Even at this rigor level, the intake does not include a validated PHQ-2 or PHQ-9 depression instrument (eating disorder and substance use are the only mental-health-adjacent gates), does not ask the patient to self-report blood pressure or resting heart rate, and does not expose pricing in the captured flow — final cost is disclosed after eligibility is approved in the provider follow-up. There is no stand-alone numeric phone OTP step, though the ID verification can be delivered via SMS link and functions as a soft phone check.
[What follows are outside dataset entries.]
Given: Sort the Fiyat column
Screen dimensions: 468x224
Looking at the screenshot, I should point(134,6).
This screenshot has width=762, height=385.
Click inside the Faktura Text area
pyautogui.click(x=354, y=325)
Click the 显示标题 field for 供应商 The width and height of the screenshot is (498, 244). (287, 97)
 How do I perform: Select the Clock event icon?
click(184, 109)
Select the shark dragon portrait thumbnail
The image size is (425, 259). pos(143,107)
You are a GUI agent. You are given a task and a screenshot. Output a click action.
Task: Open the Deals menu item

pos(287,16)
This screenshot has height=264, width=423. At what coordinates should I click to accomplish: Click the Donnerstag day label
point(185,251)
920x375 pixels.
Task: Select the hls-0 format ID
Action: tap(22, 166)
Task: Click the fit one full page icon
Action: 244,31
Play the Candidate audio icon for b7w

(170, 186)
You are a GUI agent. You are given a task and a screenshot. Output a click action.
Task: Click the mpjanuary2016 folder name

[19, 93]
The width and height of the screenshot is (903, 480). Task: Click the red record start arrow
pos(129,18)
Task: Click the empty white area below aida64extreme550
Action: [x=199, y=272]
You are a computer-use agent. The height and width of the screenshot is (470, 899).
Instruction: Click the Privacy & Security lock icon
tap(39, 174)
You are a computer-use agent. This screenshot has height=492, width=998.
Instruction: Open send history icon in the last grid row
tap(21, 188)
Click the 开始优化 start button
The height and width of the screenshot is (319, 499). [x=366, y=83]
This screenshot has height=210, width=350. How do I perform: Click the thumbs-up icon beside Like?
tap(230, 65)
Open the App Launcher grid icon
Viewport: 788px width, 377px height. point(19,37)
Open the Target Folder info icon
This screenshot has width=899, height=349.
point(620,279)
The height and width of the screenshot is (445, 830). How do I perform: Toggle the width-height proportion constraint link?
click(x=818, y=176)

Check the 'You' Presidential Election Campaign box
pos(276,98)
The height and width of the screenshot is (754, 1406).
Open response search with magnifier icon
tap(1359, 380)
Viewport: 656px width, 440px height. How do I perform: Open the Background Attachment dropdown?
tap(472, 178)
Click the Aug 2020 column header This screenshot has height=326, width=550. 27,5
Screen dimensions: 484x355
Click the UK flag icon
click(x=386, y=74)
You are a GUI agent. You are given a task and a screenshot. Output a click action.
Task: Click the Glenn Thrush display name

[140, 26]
Before the intake submits, MyStart requires an explicit acknowledgment: “I acknowledge that all of the information I have provided is accurate and up to date to the best of my knowledge. I understand that providing false or incomplete information could result in improper medical treatment, which may lead to serious illness or death.” That language — “serious illness or death” — is blunter than the industry norm and is a fair summary of the stakes for anyone concealing a contraindication in a GLP-1 intake. A few lines up the form, the safety acknowledgment reminds the patient that “clinicians must confirm a valid medical need for compounded GLP-1 therapy” and that even minor conditions should be disclosed. This is as aggressive as self-attestation gets in our catalog.
Source: GLP-1.Reviews editorial walkthrough on April 13, 2026. We completed every screen of the MyStart Health weight-loss intake using a representative GLP-1 candidate persona and stopped before submitting any payment information.